### TASK REQUIREMENTS
Every record should be written out exactly, please.

### INFORMATION
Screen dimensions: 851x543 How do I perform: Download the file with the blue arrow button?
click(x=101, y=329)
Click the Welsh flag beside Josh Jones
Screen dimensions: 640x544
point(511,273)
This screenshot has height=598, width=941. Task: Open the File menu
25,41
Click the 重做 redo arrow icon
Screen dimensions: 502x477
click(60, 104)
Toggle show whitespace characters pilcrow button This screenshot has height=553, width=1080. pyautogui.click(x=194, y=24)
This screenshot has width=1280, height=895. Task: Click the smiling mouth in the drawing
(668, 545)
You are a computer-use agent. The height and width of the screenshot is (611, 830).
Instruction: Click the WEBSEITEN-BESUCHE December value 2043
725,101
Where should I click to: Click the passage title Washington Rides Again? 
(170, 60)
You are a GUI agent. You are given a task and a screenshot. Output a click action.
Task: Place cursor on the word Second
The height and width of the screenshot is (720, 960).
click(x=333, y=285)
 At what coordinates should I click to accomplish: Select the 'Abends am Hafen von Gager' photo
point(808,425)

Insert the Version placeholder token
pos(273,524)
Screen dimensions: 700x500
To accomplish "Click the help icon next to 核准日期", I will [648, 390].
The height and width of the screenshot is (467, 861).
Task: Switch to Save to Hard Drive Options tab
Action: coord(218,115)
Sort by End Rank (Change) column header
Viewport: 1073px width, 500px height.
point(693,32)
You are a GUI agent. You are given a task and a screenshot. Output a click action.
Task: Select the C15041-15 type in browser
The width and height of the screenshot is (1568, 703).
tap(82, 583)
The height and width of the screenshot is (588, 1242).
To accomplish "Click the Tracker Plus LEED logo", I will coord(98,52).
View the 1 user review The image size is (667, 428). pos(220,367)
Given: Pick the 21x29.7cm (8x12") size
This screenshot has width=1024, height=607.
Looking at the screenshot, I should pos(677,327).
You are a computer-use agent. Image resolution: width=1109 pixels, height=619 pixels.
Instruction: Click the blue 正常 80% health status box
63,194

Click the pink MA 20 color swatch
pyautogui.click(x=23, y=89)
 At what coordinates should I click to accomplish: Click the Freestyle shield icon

### ANSWER SPACE
Screen dimensions: 851x543 How do I perform: Download the file with the blue arrow button?
click(x=101, y=329)
Click the Welsh flag beside Josh Jones
Screen dimensions: 640x544
point(511,273)
This screenshot has height=598, width=941. Task: Open the File menu
25,41
Click the 重做 redo arrow icon
Screen dimensions: 502x477
click(60, 104)
Toggle show whitespace characters pilcrow button This screenshot has height=553, width=1080. pyautogui.click(x=194, y=24)
This screenshot has width=1280, height=895. Task: Click the smiling mouth in the drawing
(668, 545)
You are a computer-use agent. The height and width of the screenshot is (611, 830).
Instruction: Click the WEBSEITEN-BESUCHE December value 2043
725,101
Where should I click to: Click the passage title Washington Rides Again? 
(170, 60)
You are a GUI agent. You are given a task and a screenshot. Output a click action.
Task: Place cursor on the word Second
The height and width of the screenshot is (720, 960).
click(x=333, y=285)
 At what coordinates should I click to accomplish: Select the 'Abends am Hafen von Gager' photo
point(808,425)

Insert the Version placeholder token
pos(273,524)
Screen dimensions: 700x500
To accomplish "Click the help icon next to 核准日期", I will [648, 390].
The height and width of the screenshot is (467, 861).
Task: Switch to Save to Hard Drive Options tab
Action: coord(218,115)
Sort by End Rank (Change) column header
Viewport: 1073px width, 500px height.
point(693,32)
You are a GUI agent. You are given a task and a screenshot. Output a click action.
Task: Select the C15041-15 type in browser
The width and height of the screenshot is (1568, 703).
tap(82, 583)
The height and width of the screenshot is (588, 1242).
To accomplish "Click the Tracker Plus LEED logo", I will coord(98,52).
View the 1 user review The image size is (667, 428). pos(220,367)
Given: Pick the 21x29.7cm (8x12") size
This screenshot has width=1024, height=607.
Looking at the screenshot, I should pos(677,327).
You are a computer-use agent. Image resolution: width=1109 pixels, height=619 pixels.
Instruction: Click the blue 正常 80% health status box
63,194

Click the pink MA 20 color swatch
pyautogui.click(x=23, y=89)
 At what coordinates should I click to accomplish: Click the Freestyle shield icon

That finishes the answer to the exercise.